Ours to Lose: When Squatters Become Homeowners

Thursday, February 2nd, 2017

Loisaida Center, Inc.

The Lower East Side in the 1980s and ’90s was home to a revolutionary, radical squatting movement that blended urban homesteading and European-style squatting in a way never before seen in the United States. Amy Starecheski’s book Ours to Lose tells the story of that movement through oral histories and personal experiences. This community of diverse Lower East Side squatters occupied abandoned city-owned buildings in the 1980s, fought to keep them for decades, and eventually undertook a long, complicated process to convert their illegal occupancy into legal cooperative ownership. Some of these buildings, built in the 1890s, were rescued from disrepair and demolition and are now an important part of the architectural and cultural fabric of the community.
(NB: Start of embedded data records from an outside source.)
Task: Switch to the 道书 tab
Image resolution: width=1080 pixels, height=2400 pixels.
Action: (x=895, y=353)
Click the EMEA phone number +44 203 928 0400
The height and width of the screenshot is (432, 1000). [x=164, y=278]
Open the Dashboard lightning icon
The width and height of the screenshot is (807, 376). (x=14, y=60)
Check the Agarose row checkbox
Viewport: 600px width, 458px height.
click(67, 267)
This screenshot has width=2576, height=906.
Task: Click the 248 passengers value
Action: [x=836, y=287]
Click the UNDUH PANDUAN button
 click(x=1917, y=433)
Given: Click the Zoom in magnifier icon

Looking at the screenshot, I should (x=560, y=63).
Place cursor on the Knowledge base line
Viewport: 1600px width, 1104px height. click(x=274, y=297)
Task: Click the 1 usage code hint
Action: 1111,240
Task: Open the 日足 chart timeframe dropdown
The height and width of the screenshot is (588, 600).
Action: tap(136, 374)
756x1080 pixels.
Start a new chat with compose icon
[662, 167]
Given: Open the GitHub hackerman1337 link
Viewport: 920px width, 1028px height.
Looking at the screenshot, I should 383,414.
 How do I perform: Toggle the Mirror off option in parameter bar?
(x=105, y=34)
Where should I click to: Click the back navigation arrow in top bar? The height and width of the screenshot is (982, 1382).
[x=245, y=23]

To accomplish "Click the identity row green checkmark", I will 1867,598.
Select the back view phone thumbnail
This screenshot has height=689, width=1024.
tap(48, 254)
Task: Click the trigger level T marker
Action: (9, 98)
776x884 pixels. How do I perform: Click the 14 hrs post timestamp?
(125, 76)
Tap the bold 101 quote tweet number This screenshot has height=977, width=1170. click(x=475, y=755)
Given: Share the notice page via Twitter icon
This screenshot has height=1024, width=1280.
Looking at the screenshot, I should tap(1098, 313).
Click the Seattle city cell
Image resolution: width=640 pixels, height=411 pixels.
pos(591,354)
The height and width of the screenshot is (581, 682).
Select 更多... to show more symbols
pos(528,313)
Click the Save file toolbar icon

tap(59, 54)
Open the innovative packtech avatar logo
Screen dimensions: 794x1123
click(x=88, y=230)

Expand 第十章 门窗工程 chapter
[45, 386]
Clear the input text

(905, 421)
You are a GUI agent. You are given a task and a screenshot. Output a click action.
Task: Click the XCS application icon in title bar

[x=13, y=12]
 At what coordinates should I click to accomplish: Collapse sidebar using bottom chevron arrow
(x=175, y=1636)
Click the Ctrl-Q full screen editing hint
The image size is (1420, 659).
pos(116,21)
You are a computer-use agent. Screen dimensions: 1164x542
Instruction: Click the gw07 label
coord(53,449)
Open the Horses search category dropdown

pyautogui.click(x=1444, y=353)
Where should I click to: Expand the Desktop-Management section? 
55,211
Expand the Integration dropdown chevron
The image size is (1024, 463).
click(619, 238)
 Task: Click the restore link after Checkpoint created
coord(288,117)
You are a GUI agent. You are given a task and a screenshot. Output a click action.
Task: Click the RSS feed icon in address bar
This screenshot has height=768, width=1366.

In this multimedia event, Starecheski uses oral histories to explore the complicated relationships involved in homesteading and squatting on the Lower East Side and throughout American history. After the talk, purchase Ours to Lose and have your copy signed by the author.

Amy Starecheski is co-director of the Oral History Master of Arts program at Columbia University. She received a PhD in cultural anthropology from the CUNY Graduate Center, where she was a Public Humanities Fellow. In 2016 she was awarded the “Will the Next Margaret Mead Please Stand Up?” Prize for public anthropological writing.